Saved data entries
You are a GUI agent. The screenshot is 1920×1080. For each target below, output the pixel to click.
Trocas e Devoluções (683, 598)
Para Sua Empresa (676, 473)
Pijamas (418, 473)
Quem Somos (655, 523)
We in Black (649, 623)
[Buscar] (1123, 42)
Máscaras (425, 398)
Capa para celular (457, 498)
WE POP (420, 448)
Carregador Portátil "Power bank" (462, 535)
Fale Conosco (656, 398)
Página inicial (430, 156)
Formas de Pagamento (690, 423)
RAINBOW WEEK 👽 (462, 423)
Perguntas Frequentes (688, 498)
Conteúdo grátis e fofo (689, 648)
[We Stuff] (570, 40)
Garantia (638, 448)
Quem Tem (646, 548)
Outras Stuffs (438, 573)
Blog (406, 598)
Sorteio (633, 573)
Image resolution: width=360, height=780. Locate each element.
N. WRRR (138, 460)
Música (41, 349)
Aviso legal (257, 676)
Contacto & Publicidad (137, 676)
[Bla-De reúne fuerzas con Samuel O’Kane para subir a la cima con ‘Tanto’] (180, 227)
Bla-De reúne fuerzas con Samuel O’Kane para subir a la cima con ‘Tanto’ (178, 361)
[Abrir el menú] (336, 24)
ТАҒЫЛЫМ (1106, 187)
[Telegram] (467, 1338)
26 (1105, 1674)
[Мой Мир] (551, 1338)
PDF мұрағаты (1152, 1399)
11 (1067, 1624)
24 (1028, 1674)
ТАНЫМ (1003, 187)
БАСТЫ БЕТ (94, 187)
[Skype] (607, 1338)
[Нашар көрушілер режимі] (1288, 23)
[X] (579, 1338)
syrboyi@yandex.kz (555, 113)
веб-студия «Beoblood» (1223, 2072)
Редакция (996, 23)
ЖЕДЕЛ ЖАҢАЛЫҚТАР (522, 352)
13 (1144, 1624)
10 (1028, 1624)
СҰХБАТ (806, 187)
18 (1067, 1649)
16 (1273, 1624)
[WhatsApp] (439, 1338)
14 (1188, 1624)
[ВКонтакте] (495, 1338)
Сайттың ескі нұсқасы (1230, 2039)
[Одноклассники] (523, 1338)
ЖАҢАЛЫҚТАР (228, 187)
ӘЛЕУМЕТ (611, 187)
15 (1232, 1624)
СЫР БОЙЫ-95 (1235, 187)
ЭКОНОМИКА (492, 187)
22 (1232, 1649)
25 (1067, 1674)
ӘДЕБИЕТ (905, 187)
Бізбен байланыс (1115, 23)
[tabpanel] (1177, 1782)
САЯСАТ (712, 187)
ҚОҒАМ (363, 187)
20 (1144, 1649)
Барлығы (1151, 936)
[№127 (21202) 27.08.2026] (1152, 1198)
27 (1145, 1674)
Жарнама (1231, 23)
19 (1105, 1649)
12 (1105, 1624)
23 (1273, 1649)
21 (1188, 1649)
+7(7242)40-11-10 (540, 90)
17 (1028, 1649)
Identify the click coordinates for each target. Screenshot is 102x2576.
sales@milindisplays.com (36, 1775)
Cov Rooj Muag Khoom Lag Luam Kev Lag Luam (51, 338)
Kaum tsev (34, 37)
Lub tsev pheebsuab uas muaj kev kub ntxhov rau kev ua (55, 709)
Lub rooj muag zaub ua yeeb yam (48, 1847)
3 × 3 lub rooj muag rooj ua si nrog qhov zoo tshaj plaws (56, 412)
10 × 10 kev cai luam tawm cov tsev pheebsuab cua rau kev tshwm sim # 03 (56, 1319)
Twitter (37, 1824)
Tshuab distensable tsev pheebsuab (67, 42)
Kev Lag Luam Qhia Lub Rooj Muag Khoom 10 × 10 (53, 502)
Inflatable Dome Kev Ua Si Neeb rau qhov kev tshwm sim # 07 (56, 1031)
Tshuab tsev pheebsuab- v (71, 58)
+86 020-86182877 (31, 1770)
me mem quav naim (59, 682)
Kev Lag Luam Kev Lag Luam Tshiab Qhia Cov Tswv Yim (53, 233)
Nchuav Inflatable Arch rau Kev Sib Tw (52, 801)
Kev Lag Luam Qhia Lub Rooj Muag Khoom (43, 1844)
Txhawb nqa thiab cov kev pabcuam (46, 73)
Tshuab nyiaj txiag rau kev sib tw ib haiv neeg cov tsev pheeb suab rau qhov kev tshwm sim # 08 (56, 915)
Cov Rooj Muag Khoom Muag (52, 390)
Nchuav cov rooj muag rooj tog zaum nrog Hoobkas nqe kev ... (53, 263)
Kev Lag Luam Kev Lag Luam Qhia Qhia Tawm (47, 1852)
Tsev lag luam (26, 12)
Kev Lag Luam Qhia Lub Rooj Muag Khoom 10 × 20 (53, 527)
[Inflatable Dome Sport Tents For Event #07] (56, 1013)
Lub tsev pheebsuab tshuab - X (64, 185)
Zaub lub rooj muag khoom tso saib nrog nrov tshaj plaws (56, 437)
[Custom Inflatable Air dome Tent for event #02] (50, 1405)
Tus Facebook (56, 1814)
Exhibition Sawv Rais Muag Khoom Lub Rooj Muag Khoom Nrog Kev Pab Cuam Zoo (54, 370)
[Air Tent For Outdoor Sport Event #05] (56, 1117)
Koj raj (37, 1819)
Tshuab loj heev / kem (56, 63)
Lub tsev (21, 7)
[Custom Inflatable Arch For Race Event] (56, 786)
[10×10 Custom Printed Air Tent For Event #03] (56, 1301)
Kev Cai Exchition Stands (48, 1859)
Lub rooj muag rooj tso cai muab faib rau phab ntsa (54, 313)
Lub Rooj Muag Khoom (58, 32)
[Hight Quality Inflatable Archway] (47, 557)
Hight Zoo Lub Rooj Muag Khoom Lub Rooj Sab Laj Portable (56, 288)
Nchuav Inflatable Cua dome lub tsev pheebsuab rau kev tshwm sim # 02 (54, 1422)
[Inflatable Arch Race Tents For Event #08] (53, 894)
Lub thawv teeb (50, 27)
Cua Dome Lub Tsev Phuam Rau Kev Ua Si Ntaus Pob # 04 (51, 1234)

- _YOUR INSTRUCTIONS_
Start at the first line of the data above. Stop after the line containing "Perguntas Frequentes (688, 498)", reproducing each line exactly and adding nothing.

- _EXERCISE RESPONSE_
You are a GUI agent. The screenshot is 1920×1080. For each target below, output the pixel to click.
Trocas e Devoluções (683, 598)
Para Sua Empresa (676, 473)
Pijamas (418, 473)
Quem Somos (655, 523)
We in Black (649, 623)
[Buscar] (1123, 42)
Máscaras (425, 398)
Capa para celular (457, 498)
WE POP (420, 448)
Carregador Portátil "Power bank" (462, 535)
Fale Conosco (656, 398)
Página inicial (430, 156)
Formas de Pagamento (690, 423)
RAINBOW WEEK 👽 (462, 423)
Perguntas Frequentes (688, 498)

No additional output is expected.